If ### Pending sync: isn’t in the response, nothing is in flight.

Almost never. The edge cases:

  • The watcher is disabled. Sandboxes that block local fs watchers, or you’ve set SPECSHIP_NO_DAEMON=1 to opt out of the shared daemon. In those cases specship sync is the manual fallback.
  • Pre-flight before a CI run. If you’re scripting against the index outside an agent session, a single specship sync at the start of the script guarantees the index reflects the current working tree.

Otherwise: just use it. The watcher + banner + connect-sync covers the AI-assisted workflow end-to-end. If you’re seeing files genuinely missed after the debounce window has passed, that’s a bug — please file an issue with a reproduction.

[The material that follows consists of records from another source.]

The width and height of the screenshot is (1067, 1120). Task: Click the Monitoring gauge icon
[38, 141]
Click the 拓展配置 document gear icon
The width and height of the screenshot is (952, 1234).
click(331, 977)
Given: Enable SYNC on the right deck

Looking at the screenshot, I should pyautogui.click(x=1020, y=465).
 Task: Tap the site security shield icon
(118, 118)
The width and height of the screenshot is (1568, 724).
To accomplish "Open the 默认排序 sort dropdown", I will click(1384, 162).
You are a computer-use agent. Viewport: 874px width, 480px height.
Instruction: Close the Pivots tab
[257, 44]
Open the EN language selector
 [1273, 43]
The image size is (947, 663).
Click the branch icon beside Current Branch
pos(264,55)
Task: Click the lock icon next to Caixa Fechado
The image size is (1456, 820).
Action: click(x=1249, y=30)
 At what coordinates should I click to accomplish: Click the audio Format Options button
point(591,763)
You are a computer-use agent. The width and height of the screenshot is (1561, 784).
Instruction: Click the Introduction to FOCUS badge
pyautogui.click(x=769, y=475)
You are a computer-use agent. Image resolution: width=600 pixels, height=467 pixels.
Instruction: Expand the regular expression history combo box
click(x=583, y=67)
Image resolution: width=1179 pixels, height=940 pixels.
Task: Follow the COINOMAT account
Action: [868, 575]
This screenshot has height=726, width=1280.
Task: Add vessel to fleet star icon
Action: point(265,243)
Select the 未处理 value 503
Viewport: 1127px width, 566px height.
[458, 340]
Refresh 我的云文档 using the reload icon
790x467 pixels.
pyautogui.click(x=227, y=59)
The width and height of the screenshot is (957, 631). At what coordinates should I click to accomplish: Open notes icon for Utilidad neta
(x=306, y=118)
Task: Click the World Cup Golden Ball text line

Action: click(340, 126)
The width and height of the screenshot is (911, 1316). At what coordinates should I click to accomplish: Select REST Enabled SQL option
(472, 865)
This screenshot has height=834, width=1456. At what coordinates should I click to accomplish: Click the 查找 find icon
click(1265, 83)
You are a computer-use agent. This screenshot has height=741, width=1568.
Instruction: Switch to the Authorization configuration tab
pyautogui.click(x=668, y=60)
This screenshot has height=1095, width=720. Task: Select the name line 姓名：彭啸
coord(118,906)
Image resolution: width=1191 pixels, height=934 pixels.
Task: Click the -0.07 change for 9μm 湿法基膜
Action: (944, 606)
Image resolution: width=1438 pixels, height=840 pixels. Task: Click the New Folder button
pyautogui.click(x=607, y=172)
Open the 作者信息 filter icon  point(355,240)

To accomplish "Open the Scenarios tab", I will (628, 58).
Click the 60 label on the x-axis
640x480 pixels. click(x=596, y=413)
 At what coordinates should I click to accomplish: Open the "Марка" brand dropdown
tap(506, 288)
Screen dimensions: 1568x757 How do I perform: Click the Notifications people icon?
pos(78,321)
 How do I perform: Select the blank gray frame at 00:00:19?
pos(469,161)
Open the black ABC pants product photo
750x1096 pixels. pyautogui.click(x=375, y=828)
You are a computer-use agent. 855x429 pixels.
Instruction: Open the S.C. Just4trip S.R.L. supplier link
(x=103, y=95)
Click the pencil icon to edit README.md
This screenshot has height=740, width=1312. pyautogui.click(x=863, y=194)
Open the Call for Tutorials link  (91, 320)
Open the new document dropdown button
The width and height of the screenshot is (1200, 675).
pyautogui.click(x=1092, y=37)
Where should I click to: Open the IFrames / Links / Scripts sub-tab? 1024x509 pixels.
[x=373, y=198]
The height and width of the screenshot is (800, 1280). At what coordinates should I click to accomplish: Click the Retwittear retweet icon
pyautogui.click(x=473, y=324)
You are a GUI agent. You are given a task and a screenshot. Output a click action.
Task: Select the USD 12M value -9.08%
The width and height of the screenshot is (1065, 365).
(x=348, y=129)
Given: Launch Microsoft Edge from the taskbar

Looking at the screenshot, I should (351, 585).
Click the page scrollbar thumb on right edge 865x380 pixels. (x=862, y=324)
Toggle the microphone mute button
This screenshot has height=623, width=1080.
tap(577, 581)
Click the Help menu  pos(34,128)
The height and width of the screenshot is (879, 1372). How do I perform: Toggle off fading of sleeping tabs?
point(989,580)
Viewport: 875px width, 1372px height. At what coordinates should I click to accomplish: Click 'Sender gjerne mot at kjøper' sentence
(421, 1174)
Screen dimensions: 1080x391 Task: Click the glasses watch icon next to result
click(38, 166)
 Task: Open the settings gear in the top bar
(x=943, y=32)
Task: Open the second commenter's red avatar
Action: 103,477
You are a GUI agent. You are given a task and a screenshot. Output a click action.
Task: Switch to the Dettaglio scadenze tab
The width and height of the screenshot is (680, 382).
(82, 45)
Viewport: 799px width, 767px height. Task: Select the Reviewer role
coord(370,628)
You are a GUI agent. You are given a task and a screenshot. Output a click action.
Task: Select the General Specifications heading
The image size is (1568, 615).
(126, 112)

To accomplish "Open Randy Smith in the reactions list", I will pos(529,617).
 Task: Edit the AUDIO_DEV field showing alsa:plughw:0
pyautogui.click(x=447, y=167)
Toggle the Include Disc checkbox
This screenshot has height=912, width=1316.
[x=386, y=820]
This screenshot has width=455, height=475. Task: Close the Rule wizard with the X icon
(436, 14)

The staleness banner and the connect-time catch-up sync ship together — the index never gives the agent a quiet wrong answer in the window between an edit and the next sync.

Terminal window
specship status

Reports node/edge/file counts, the active SQLite backend, and the journal mode. In an agent session, the MCP-side specship_status additionally surfaces the ### Pending sync: block described above.

Every file whose extension maps to a supported language, minus dependency/build directories excluded by default (node_modules, vendor, dist, …), anything your .gitignore excludes, and files over 1 MB. See Configuration.